On Aug. 19, 2022, one of our reporters ran across a Facebook ad that claimed Walmart was giving away Dyson V15 Detect cordless vacuum cleaners for $2. This was a potentially dangerous scam. The fact that it was showing up as an ad on Facebook meant that someone was paying Meta to promote it. According to the Dyson website, the product normally retails for $749.99. (The packaging alone is probably worth more than $2.)
We scanned the link in the ad using the malicious URL scanner on ipqualityscore.com to see if it posed any immediate dangers. According to the results, the link itself did not appear to be a phishing scam. However, this did not meant it was not dangerous.

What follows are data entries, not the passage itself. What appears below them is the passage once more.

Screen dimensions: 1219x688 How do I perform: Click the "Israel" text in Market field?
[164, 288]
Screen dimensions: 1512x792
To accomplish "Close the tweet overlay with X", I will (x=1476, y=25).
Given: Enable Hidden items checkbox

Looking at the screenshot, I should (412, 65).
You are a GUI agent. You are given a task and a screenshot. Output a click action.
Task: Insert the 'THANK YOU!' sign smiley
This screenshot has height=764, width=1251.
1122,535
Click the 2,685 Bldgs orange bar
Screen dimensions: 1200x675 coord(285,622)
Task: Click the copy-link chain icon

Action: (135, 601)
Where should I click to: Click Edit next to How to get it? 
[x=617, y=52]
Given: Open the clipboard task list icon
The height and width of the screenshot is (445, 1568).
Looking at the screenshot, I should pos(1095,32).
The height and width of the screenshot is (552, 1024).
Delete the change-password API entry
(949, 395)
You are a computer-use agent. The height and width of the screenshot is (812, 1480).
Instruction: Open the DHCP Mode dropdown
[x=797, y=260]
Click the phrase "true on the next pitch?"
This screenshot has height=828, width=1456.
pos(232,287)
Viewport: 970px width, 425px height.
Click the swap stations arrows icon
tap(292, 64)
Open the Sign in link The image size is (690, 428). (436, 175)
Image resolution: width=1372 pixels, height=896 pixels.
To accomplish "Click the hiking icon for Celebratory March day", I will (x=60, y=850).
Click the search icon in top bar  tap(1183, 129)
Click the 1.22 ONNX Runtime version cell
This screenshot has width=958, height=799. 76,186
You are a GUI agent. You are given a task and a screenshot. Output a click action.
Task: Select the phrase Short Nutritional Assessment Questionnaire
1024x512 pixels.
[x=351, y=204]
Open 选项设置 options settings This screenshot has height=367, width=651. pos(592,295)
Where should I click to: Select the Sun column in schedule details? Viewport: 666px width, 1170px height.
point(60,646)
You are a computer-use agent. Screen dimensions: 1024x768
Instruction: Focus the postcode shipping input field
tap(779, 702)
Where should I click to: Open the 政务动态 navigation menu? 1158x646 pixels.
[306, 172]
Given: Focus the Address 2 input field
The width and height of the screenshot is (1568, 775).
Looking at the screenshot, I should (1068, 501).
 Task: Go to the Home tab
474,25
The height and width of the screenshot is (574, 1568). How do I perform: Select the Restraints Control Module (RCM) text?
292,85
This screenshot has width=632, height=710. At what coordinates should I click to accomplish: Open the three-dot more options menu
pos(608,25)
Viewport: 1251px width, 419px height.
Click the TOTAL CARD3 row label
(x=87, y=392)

The first step of the scam was the misleading Facebook ad that claimed Walmart was giving away Dyson vacuums for $2. The second step was a fake survey and gift box game that were meant to lead people to believe they had won the product. The final steps were pages that asked for personal information and financial data. We strongly advise readers to not enter any of their details on pages like these. We also recommend that readers alert family members and friends to avoid online offers that seem too good to be true. We've seen plenty of scams that claim major American chain stores like Target and Walmart were giving away expensive items for around $2. Don't believe it.
It was quite the coincidence that one of our reporters happened to see the Walmart and Dyson scam ad when Facebook displayed it. We say this because we were looking around at the same time for a similar scam about Best Buy also offering pricey items for $2. One reader had just asked us during the same week, "Facebook says Best Buy has a $2 giveaway that sends you a variety of items that have been returned to the store. Is this a scam?" If any readers find this scam that uses the Best Buy name, feel free to copy the link and send it to us. We prefer a link over a screenshot. Also, let us know if you saw the scam as an ad or a regular post.
In sum, avoid the Walmart and Dyson vacuum cleaner ad. If an online offer seems too good to be true, it probably is.